Sólo el mal rollo, los juramentos de venganza y pataleta como los de Andy, permiten visionar el estirado MasterChef de anónimos. Demasiado estirado. Ser un concursante con pericia culinaria ya no es suficiente, ni siquiera ser un 'personaje' que cumpla con su rol en un concurso donde la convivencia comienza a superar a la exigencia. Incluso el jurado parece más decantarse por pinchar en el corazón de los sentimientos que en las nalgas del pundonor.

A fin de cuentas MasterChef es el programa nocturno que mejor le funciona a una desanimada TVE. La 1 parece cada vez más un zombi mediático que no sabe adónde va. Su misión en realidad es alimentar el audímetro como tapete de crochet de tantos espacios que caen en lo indiferente y la irrelevancia. Además del pique entre participantes el talent culinario es una factoría de merchandising, ingresos externos y el escaparate de todos los que salen por allí.

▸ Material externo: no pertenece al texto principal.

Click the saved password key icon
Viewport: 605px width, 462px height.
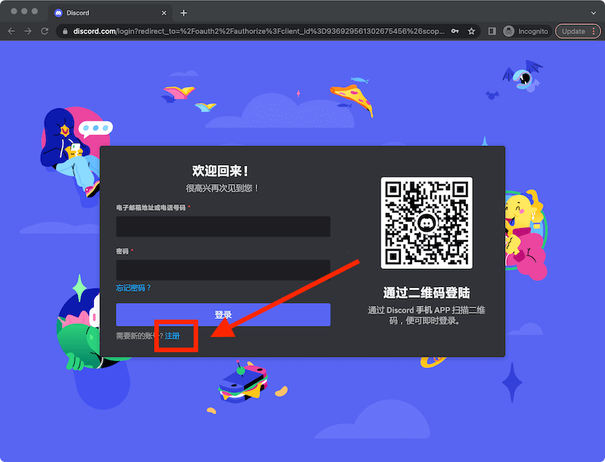click(455, 31)
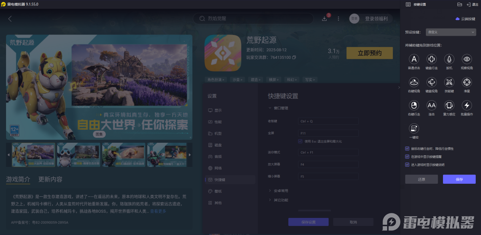Click the 立即预约 pre-register button

click(x=369, y=53)
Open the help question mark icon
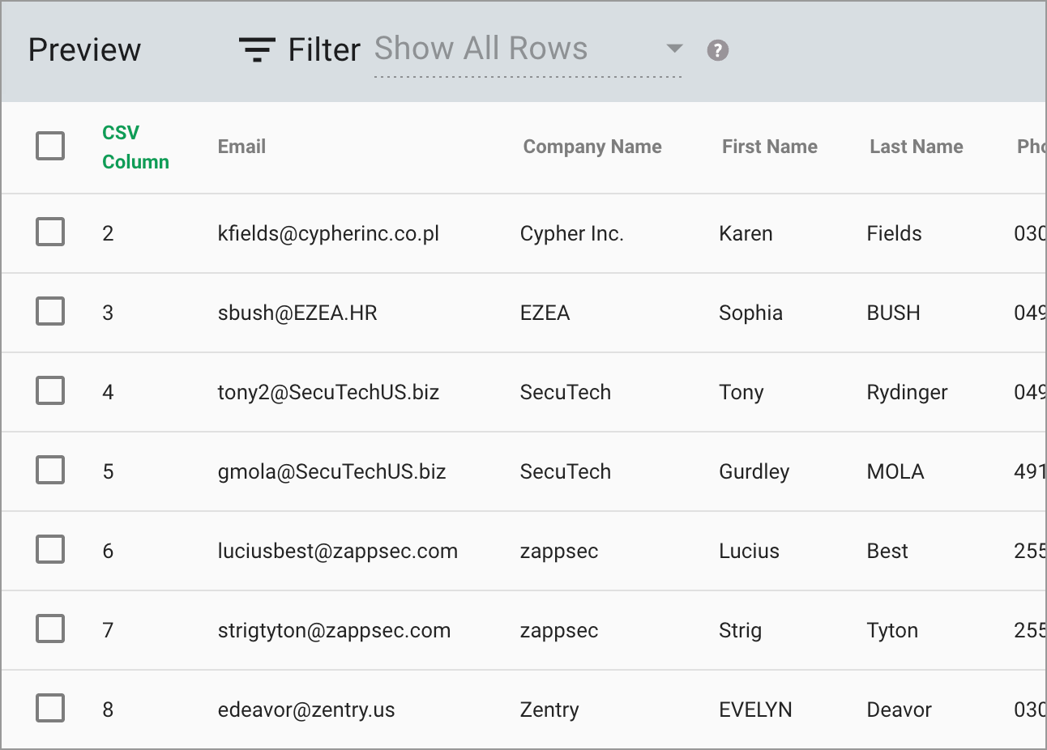Screen dimensions: 1047x750 [716, 50]
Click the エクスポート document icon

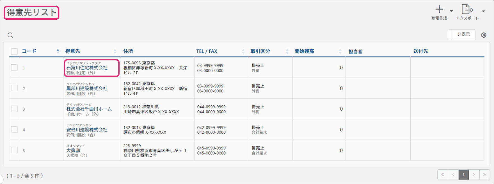[x=467, y=9]
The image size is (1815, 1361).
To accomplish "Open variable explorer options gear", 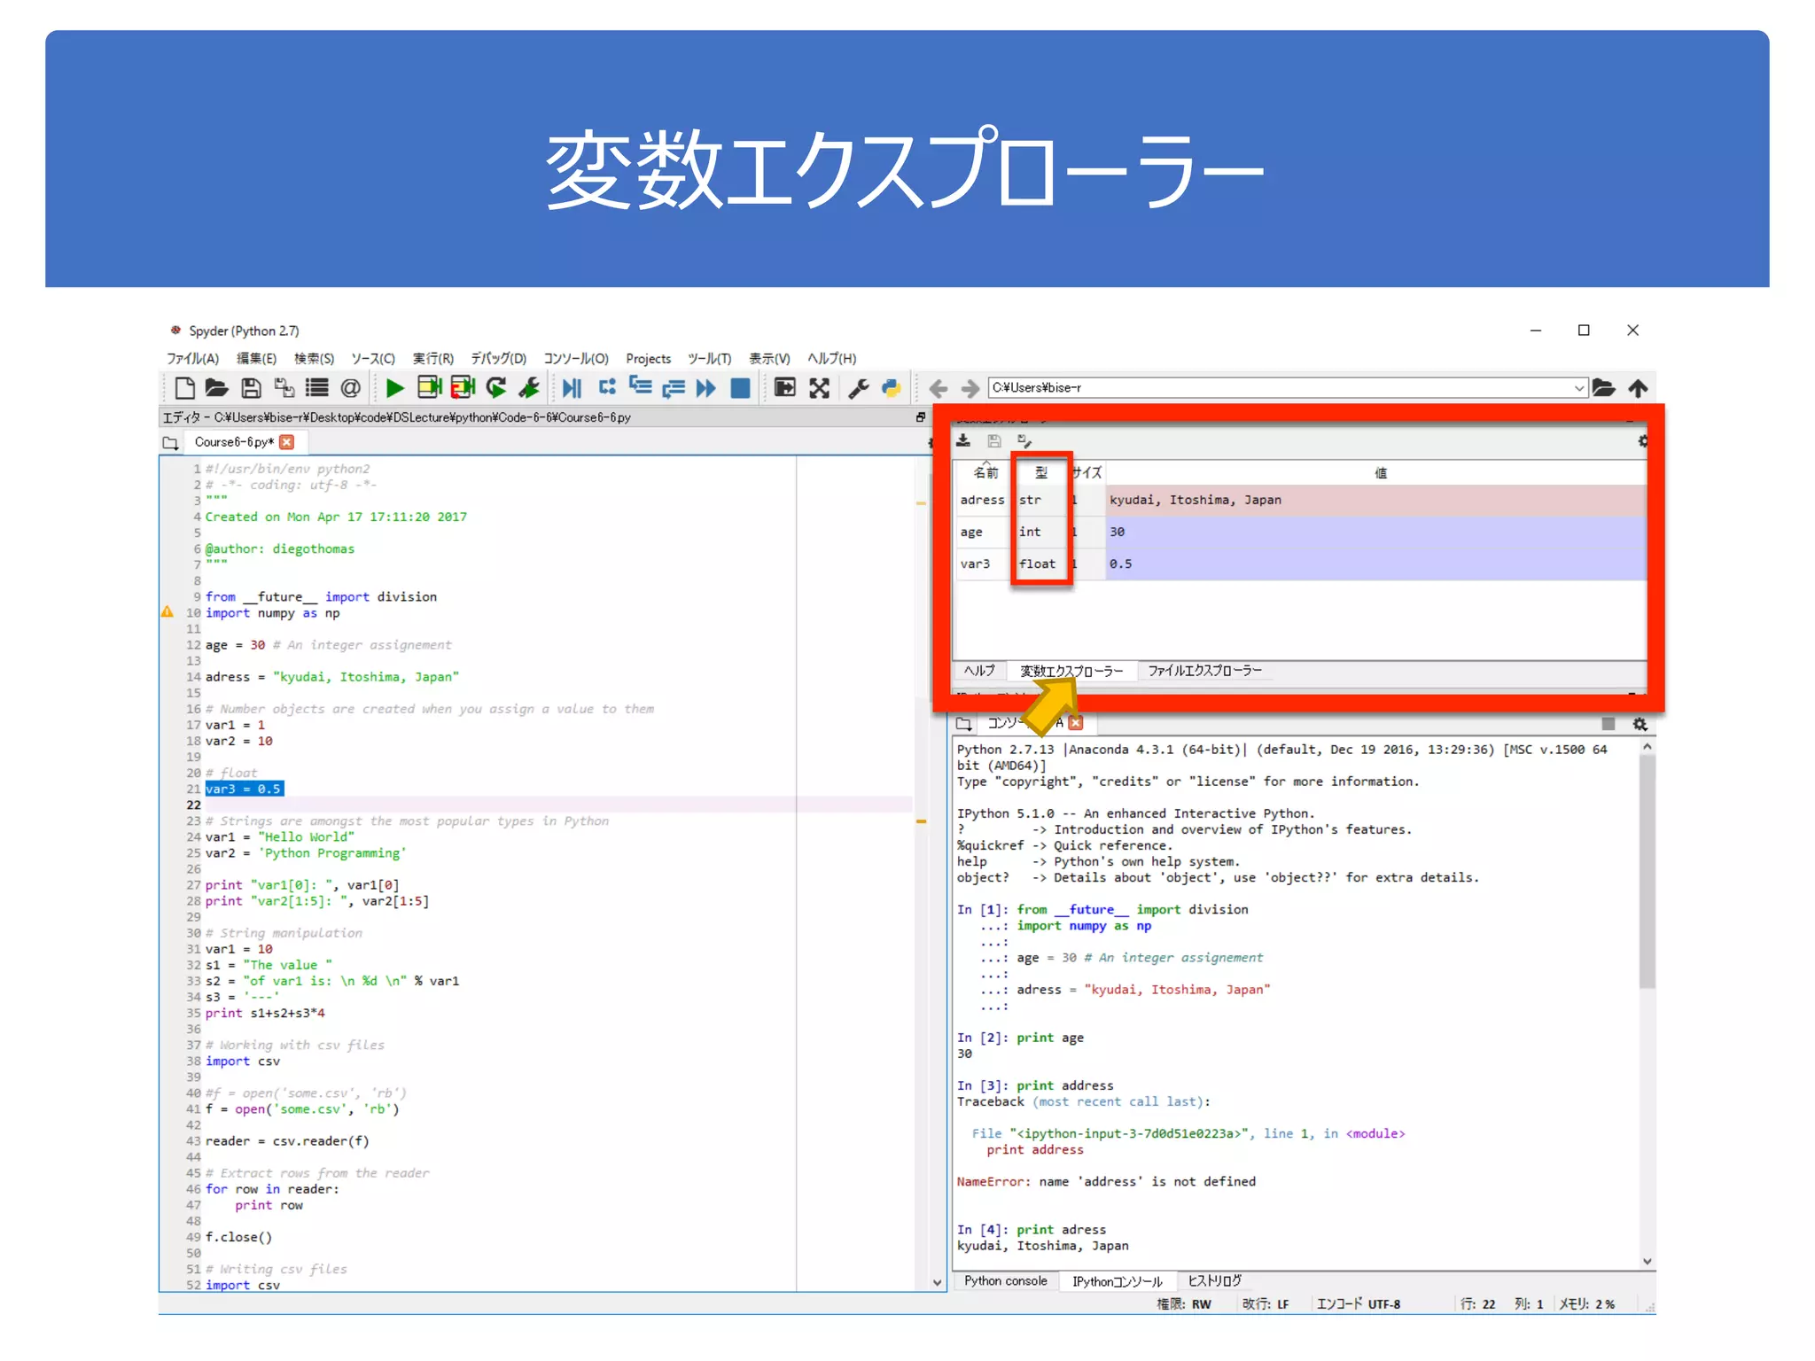I will coord(1642,440).
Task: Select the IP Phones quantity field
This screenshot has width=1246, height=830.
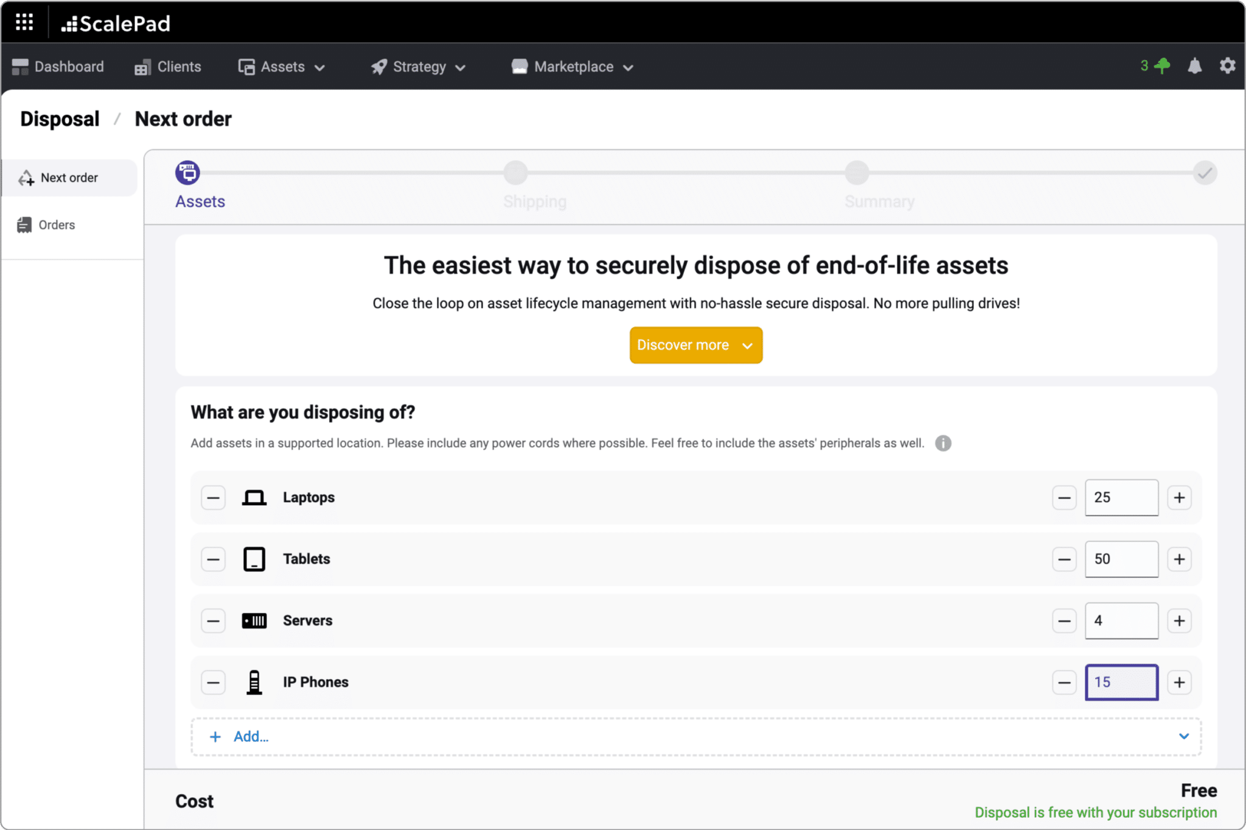Action: point(1121,682)
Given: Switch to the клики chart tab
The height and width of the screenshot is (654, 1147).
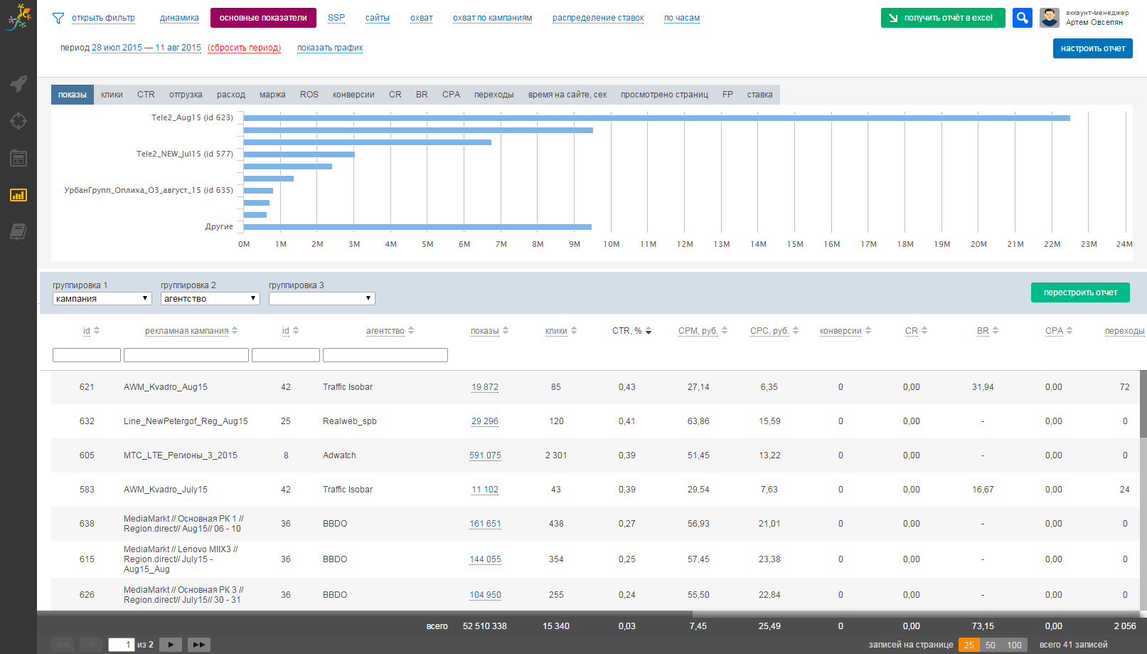Looking at the screenshot, I should 112,95.
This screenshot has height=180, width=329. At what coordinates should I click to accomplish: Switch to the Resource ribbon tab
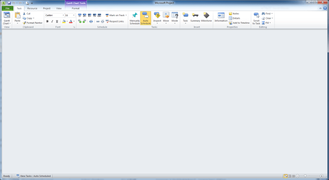(32, 9)
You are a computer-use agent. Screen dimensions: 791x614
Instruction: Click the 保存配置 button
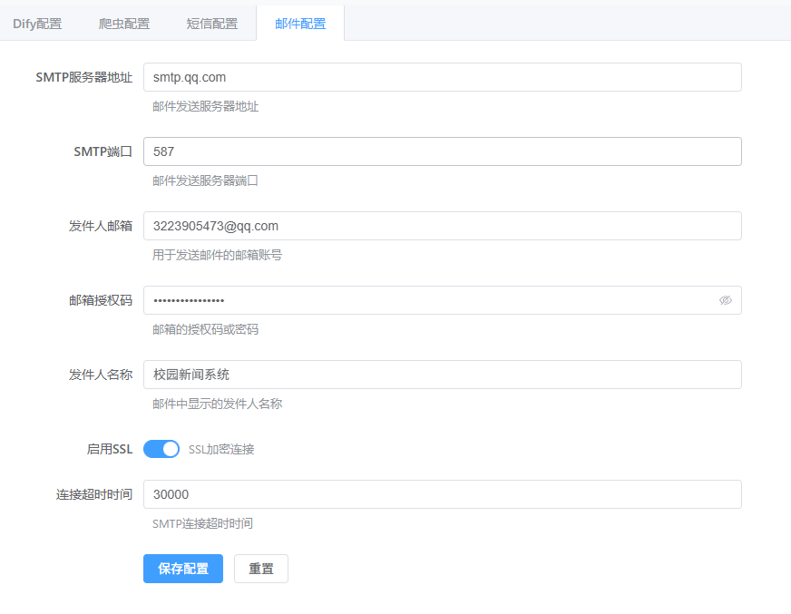click(183, 569)
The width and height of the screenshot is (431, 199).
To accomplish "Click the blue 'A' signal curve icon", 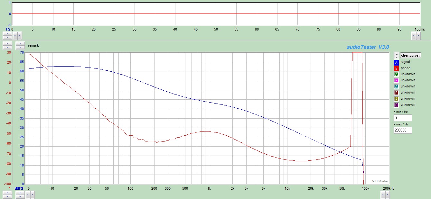I will [x=396, y=62].
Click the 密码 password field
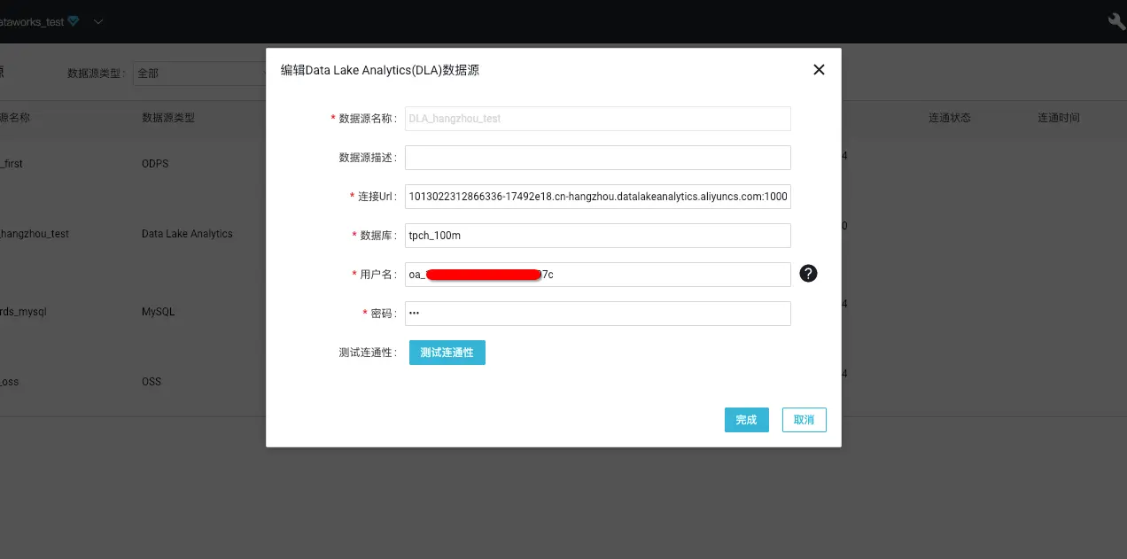Viewport: 1127px width, 559px height. (597, 313)
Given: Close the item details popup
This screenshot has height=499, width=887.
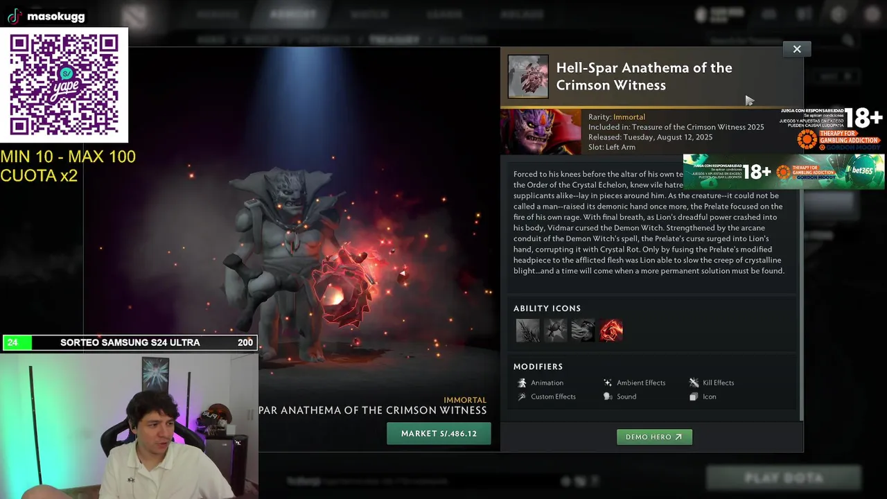Looking at the screenshot, I should [797, 49].
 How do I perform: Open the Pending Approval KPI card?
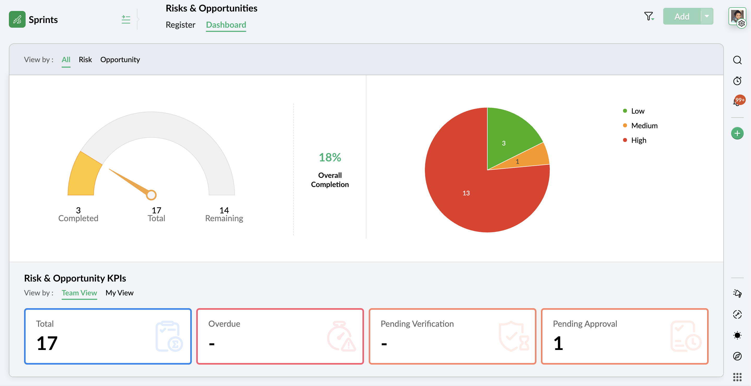pos(624,336)
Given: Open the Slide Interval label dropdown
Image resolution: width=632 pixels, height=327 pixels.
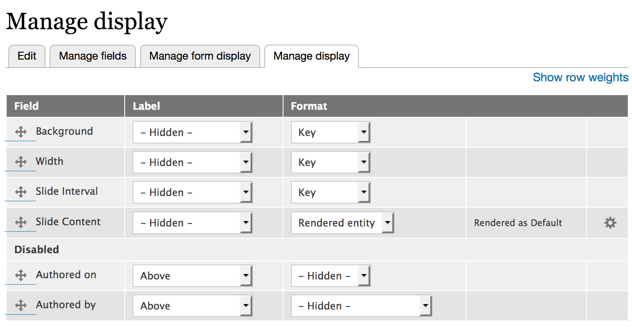Looking at the screenshot, I should pyautogui.click(x=193, y=192).
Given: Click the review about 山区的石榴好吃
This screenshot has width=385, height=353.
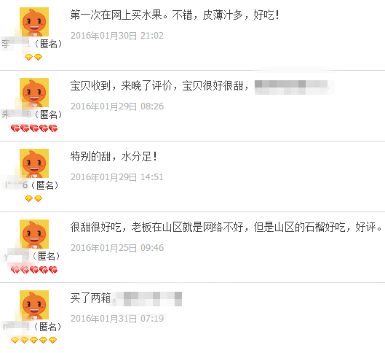Looking at the screenshot, I should (226, 227).
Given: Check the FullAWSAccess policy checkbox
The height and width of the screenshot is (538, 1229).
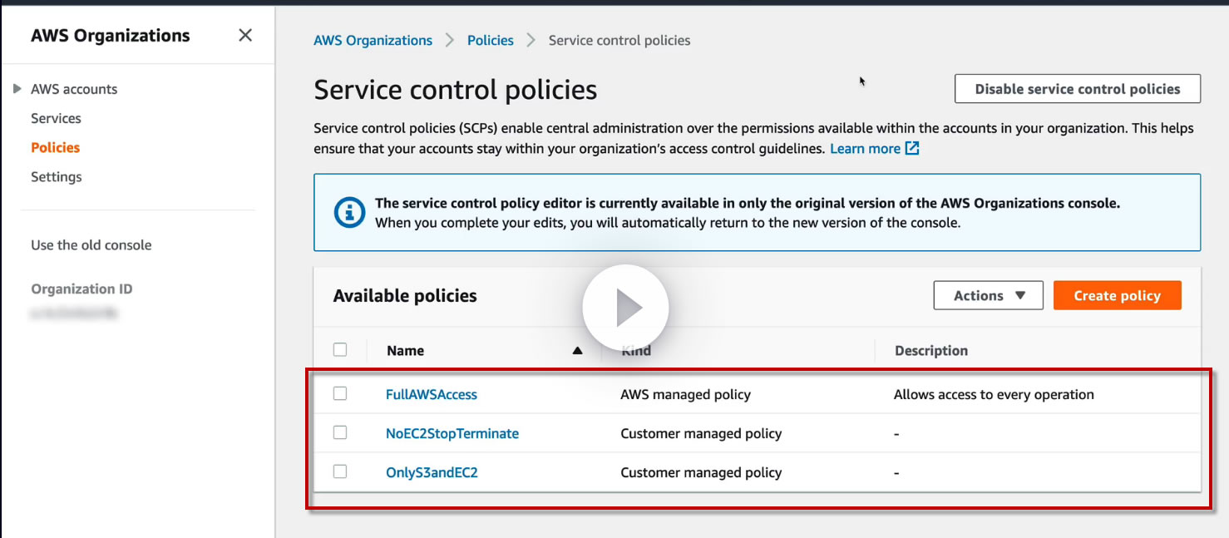Looking at the screenshot, I should (x=340, y=394).
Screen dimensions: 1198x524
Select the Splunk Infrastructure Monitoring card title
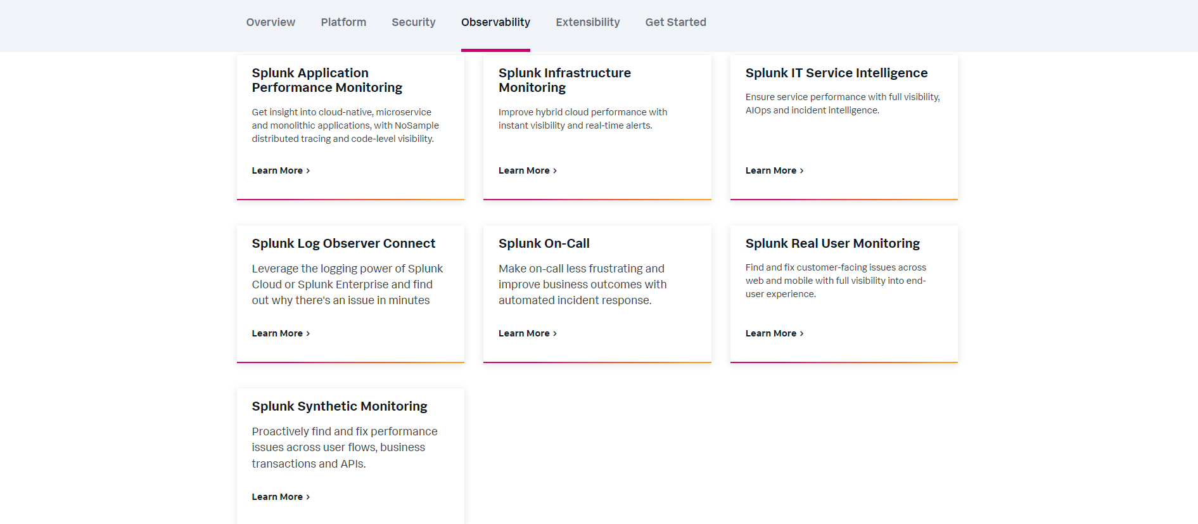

El espectador fiel se ha acostumbrado a esos grandes relatos de las pruebas caceroladas. Pero sólo hay que echar un vistazo a Hell's Kitchen, el talent de Gordon Ramsay que se puede ver en Cosmopolitan, para comprobar cómo con una edición expeditiva se puede ver una competición de cocina con todos sus avíos en menos de 45 minutos. Otro asunto son las recetas y la calidad de los concursantes, porque ahí vence la cocina española televisada.

Y tenemos La última cena en Telecinco, un programa revoltillo que no puede tomarse en serio en ningún aspecto. Ni hay cocina (porque nadie en realidad lo ha pedido) ni competencia real. Es sólo un soporte para seguir creando más titulares y vídeos para Sálvame, con retroalimentación de sus inquilinos habituales. Recuelo de sus propios tuétanos.